Among those who took ensitrelvir, about 3% ended up developing COVID-19, compared to 9% of those taking placebo. It turned out that about 10% of the household members of the person who initially tested positive also were positive, even if they didn’t experience symptoms and didn’t realize they were positive—which highlights how transmissible the virus can be, and how important it is to protect people from getting the infection. The results mean that the drug lowered the risk of getting COVID-19 by 67%.
The idea of using an antiviral treatment to protect people at high risk of infection isn’t new. The popular flu treatment oseltamivir, or Tamiflu, is around 84% effective at protecting people from getting the flu when someone else in their house has it. But when scientists studied antiviral treatments for COVID-19, such as Paxlovid and molnupiravir, they didn’t find the same preventative benefits.
Read More: When Is Tamiflu Worth Taking?
“This study is the first where this strategy [to prevent COVID-19] was documented to succeed,” says Dr. Frederick Hayden, professor emeritus of medicine at University of Virginia School of Medicine, who presented the data at the conference.
Finding a way to prevent COVID-19 is critical, especially for older adults, immunocompromised people, and others who are at high risk of developing complications. In the study, people in this category who were taking the drug reduced their risk of getting COVID-19 by 76%. Avoiding infection also allows people to sidestep complications such as Long COVID, for which there aren’t yet many treatments.
Because ensitrelvir works by blocking the virus’ ability to make more copies of itself, it makes sense that it can both treat and prevent disease, depending on when people take it. The dose for treating COVID-19 is the same as the dose used in the study to prevent disease.

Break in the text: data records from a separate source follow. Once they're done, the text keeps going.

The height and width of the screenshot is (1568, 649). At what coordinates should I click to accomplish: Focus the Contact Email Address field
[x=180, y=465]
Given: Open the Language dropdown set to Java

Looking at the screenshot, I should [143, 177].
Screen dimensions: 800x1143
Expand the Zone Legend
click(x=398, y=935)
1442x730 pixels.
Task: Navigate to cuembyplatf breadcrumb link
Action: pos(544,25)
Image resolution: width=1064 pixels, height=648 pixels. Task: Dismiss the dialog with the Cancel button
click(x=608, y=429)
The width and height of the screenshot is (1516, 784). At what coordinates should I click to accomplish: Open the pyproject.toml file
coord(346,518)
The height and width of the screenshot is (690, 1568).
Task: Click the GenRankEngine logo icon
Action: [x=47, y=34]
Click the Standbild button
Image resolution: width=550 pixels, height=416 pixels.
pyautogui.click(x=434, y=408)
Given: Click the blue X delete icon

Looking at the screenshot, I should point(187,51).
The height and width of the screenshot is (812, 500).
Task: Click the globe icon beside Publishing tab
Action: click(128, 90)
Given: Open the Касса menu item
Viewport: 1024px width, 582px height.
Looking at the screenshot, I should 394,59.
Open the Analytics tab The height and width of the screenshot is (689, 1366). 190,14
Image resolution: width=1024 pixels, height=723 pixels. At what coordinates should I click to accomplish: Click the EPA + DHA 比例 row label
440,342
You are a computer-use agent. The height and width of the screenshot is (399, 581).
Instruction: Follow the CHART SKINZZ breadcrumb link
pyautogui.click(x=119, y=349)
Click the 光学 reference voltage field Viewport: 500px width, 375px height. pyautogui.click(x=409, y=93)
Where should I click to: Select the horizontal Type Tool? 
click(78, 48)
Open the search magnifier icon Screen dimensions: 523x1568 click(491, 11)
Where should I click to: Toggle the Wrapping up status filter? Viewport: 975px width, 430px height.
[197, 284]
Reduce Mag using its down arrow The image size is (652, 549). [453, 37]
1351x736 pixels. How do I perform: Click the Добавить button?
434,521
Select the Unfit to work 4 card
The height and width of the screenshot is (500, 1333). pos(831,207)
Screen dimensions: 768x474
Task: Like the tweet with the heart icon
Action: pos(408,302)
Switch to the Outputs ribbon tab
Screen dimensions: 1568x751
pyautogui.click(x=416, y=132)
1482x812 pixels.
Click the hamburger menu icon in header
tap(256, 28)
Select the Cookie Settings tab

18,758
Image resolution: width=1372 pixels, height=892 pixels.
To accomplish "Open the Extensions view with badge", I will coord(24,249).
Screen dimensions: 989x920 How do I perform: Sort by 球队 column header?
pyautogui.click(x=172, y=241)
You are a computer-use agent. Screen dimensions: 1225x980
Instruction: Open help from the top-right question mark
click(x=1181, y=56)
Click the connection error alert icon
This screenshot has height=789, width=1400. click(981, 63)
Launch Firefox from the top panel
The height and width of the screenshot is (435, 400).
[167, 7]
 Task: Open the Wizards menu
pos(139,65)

If people take ensitrelvir early—within three days of being closely exposed to someone with the virus—then the drug can effectively hamper SARS-CoV-2 enough to prevent it from infecting too many cells. If people take it after they have been infected, the drug can help to reduce the amount of virus the immune system has to manage and can lower the chances of severe disease.
“This is really, to my knowledge, the first documentation that one could use an oral antiviral for the prevention of COVID-19 in higher risk transmission settings like households,” says Hayden.